* Start *

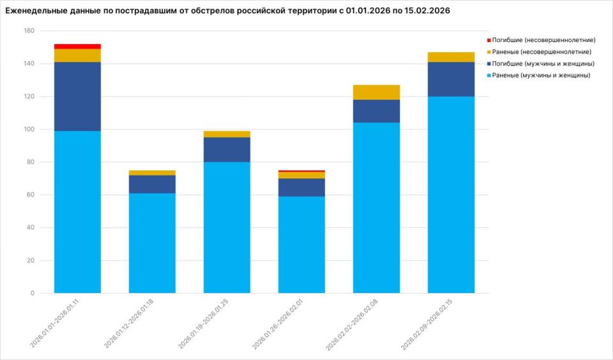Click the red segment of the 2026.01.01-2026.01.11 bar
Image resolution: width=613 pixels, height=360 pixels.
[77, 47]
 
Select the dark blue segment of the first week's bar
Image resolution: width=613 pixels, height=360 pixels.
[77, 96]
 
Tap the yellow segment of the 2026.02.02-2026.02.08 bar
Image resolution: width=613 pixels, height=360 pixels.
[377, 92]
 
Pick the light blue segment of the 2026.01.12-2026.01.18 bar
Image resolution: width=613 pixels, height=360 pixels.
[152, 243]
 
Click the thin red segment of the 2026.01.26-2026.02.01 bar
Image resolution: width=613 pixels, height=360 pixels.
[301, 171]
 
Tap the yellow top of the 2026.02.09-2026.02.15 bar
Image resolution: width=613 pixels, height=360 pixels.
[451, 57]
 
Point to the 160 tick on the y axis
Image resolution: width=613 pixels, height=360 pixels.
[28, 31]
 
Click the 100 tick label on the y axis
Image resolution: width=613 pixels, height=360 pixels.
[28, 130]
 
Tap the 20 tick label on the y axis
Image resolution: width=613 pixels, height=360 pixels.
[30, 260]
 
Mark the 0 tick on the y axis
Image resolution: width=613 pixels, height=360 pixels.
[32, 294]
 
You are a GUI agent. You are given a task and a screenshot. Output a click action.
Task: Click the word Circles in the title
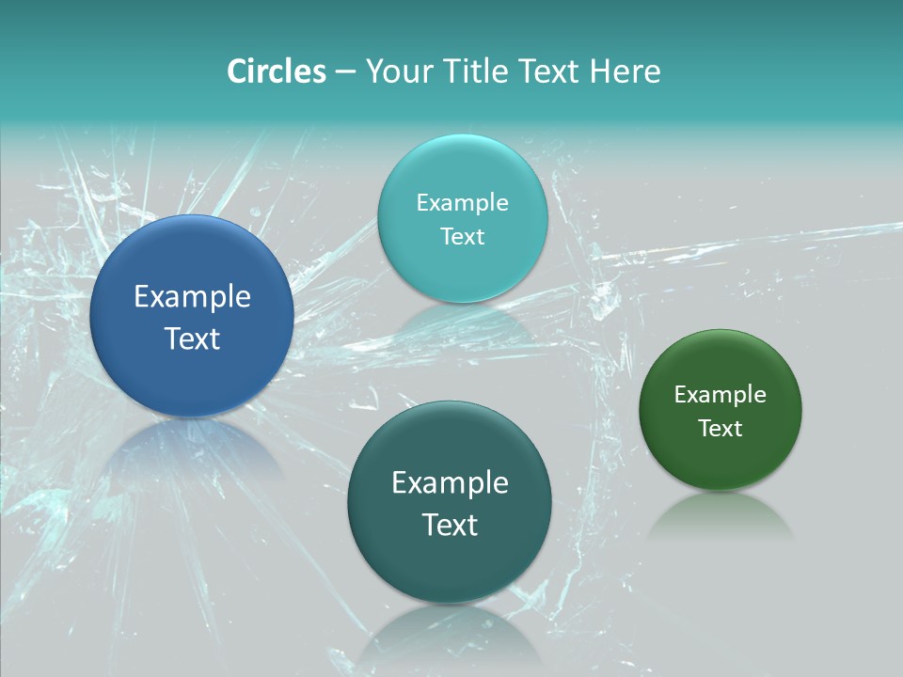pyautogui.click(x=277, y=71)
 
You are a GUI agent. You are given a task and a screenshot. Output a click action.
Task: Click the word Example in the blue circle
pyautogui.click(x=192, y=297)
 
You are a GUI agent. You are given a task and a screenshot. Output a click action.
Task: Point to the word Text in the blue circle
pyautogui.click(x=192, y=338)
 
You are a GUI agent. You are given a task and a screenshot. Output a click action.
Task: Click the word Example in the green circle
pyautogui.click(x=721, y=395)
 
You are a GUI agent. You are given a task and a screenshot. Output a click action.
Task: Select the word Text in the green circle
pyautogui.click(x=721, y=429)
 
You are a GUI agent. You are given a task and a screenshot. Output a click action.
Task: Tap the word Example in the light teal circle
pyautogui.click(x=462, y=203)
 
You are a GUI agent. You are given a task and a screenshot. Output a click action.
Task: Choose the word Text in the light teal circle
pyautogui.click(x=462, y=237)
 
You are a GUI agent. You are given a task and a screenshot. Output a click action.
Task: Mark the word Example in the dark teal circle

* End *

Rename "screenshot" to "screen capture" in the part of the records that opens with the line containing "Click the 100 tick label on the y axis" and runs through the end of the records, and give that part again with nothing else changed. Leave the pictures out of your answer.

Click the 100 tick label on the y axis
Image resolution: width=613 pixels, height=360 pixels.
[28, 130]
 
Tap the 20 tick label on the y axis
Image resolution: width=613 pixels, height=360 pixels.
[30, 260]
 
Mark the 0 tick on the y axis
Image resolution: width=613 pixels, height=360 pixels.
[32, 294]
 
You are a GUI agent. You are given a task and a screen capture. Output a click action.
Task: Click the word Circles in the title
pyautogui.click(x=277, y=71)
 
You are a GUI agent. You are given a task and a screen capture. Output a click action.
Task: Click the word Example in the blue circle
pyautogui.click(x=192, y=297)
 
You are a GUI agent. You are given a task and a screen capture. Output a click action.
Task: Point to the word Text in the blue circle
pyautogui.click(x=192, y=338)
 
You are a GUI agent. You are given a task and a screen capture. Output a click action.
Task: Click the word Example in the green circle
pyautogui.click(x=721, y=395)
 
You are a GUI agent. You are given a task and a screen capture. Output a click action.
Task: Select the word Text in the green circle
pyautogui.click(x=721, y=429)
 
You are a GUI agent. You are given a task and a screen capture. Output a click action.
Task: Tap the word Example in the light teal circle
pyautogui.click(x=462, y=203)
 
You are a GUI agent. You are given a task and a screen capture. Output a click action.
Task: Choose the word Text in the light teal circle
pyautogui.click(x=462, y=237)
 
You are a GUI agent. You are given a task and a screen capture. Output a click action.
Task: Mark the word Example in the dark teal circle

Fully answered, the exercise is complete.